贺砚舟把包翻转过来,发现仍是去吉岛背的那一只,肩带上还系着他送她的平安符。
一时思绪飞远,想起自己曾经也有一个,和这个样子差不多。
仍是15岁那年,与朱序初见面。
他在墙头帮人摘山楂,她坐树下,捧着脸静悄悄地看着他。
她开口第一句话问他围墙那边是什么,他说是海。
之后她没有开口,坐在那儿安安静静的,没制造任何多余声响。
贺砚舟继续摘山楂,却已有些心不在焉。
没多久,他有意无意向下瞥去,发现她仍在看他,准确来说,她目光在跟着他的手移动。
贺砚舟大概猜出她意图,扬了扬手上的山楂:“想吃?”
她忽然正襟危坐:“酸吗?”
“有点儿。”
他顺势抛过去,山楂相当精准地落在她蜷起的**。
她没客气,拿起来蹭了蹭表面的灰尘,咬了一口。
“酸吗?”
他也问。
她摇头,将那颗山楂斯斯文文吃干净了。
贺砚舟看着她面不改色的样子,口中生津,难以理解有人会偏好酸味。即使卫暂,也是拿回去叫袁奶奶放入大量的糖,制成罐头。

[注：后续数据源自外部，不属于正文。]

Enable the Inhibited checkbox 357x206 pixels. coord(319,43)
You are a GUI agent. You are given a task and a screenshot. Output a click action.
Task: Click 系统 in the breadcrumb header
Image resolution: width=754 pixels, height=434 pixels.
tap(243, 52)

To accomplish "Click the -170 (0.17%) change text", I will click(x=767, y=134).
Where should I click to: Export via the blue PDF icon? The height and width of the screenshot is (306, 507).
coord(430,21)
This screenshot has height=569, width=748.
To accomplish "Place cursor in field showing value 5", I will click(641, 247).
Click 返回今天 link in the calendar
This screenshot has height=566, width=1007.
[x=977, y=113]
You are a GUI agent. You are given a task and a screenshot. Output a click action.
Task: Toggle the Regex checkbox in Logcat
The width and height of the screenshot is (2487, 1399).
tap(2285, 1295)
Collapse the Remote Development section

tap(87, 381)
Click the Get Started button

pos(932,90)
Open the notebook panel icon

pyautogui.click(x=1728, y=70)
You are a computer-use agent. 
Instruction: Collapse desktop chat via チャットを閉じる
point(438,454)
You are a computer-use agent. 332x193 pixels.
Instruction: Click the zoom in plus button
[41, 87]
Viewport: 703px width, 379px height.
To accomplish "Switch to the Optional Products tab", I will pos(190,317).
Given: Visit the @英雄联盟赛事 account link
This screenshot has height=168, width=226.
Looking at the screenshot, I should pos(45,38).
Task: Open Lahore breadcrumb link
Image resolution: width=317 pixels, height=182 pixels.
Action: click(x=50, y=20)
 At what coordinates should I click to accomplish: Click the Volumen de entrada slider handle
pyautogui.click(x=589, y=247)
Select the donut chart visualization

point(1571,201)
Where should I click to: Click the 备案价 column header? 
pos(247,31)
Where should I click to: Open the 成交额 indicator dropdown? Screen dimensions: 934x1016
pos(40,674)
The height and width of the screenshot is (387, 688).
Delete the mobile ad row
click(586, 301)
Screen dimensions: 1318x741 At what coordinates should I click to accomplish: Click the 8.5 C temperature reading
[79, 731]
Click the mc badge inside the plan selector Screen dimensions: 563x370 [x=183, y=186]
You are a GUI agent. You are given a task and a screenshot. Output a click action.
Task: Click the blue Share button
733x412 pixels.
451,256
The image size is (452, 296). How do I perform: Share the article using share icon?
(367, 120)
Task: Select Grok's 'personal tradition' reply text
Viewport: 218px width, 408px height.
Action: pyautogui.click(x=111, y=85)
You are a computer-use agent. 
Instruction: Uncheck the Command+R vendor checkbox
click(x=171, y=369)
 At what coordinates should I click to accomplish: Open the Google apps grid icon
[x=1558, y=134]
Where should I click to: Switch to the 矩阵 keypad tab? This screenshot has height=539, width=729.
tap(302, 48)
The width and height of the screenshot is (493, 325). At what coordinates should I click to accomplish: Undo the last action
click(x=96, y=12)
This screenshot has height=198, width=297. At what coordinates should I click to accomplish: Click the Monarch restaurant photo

他又从树上摘了些大的,丢下去,有的落在她腿上,有的滚落在她脚边。
她俯身去捡,边捡边吃了第二颗,然后将剩下那些全部收进背上的书包里。
不远处的主殿台阶上,有个男人朝这边喊了句什么。
贺砚舟在高处,视野宽阔。
见那人身穿咖色条纹的Polo衫和牛仔裤,不是极胖那种身材,但被腰带勒住的啤酒肚略有些突出。他头发一丝不苟,向后梳得很整齐。
现在时节秋高气爽,却感觉这人一身油腻味。
贺砚舟瞧回树下的女孩,她在捡藏进草丛里的最后一颗山楂,对那唤声无动于衷。
等到终于捡完,她直起腰,双手遮在额前看向上方的贺砚舟,“太多了,谢谢你。”
“小事儿。”
贺砚舟抬抬下巴。
“回去可以吃好久。”
贺砚舟点头。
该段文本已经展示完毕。